■ THE TASK ■
Output every entry exactly as written, but omit the pictures.

■ AVAILABLE RECORDS ■
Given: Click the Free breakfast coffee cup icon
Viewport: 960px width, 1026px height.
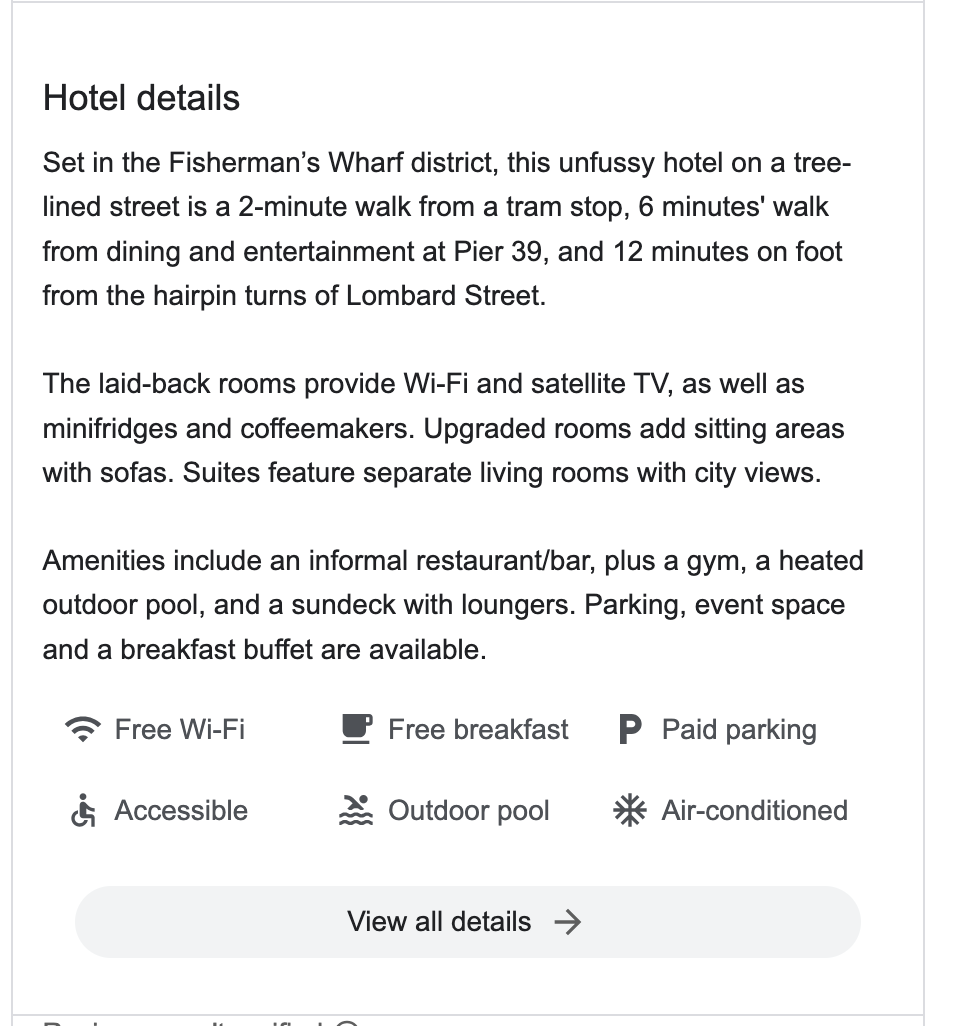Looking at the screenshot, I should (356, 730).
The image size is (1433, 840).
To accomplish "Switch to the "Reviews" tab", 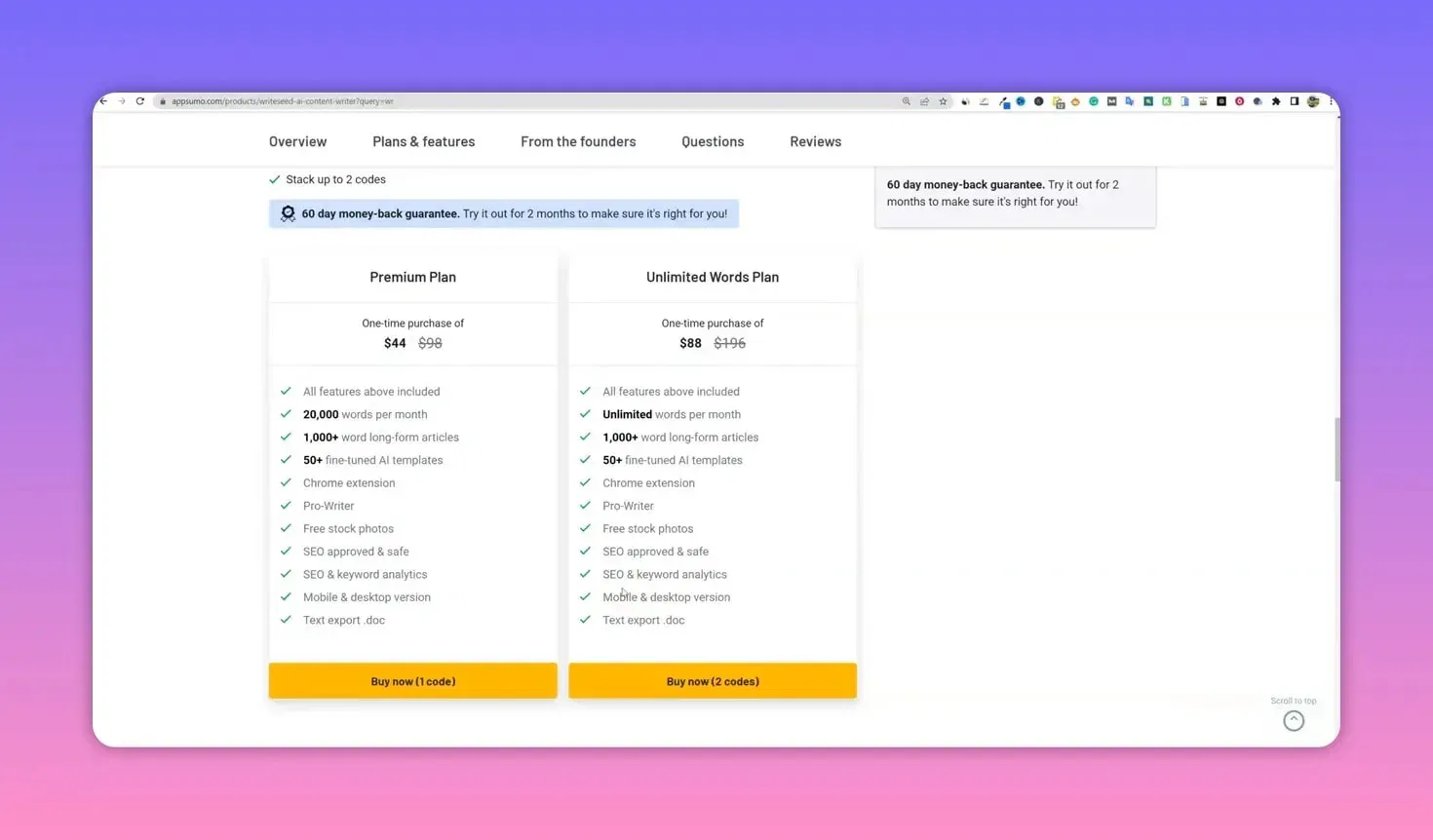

■ THE ANSWER ■
Given: Click the Free breakfast coffee cup icon
Viewport: 960px width, 1026px height.
Looking at the screenshot, I should (356, 730).
The image size is (1433, 840).
To accomplish "Switch to the "Reviews" tab", 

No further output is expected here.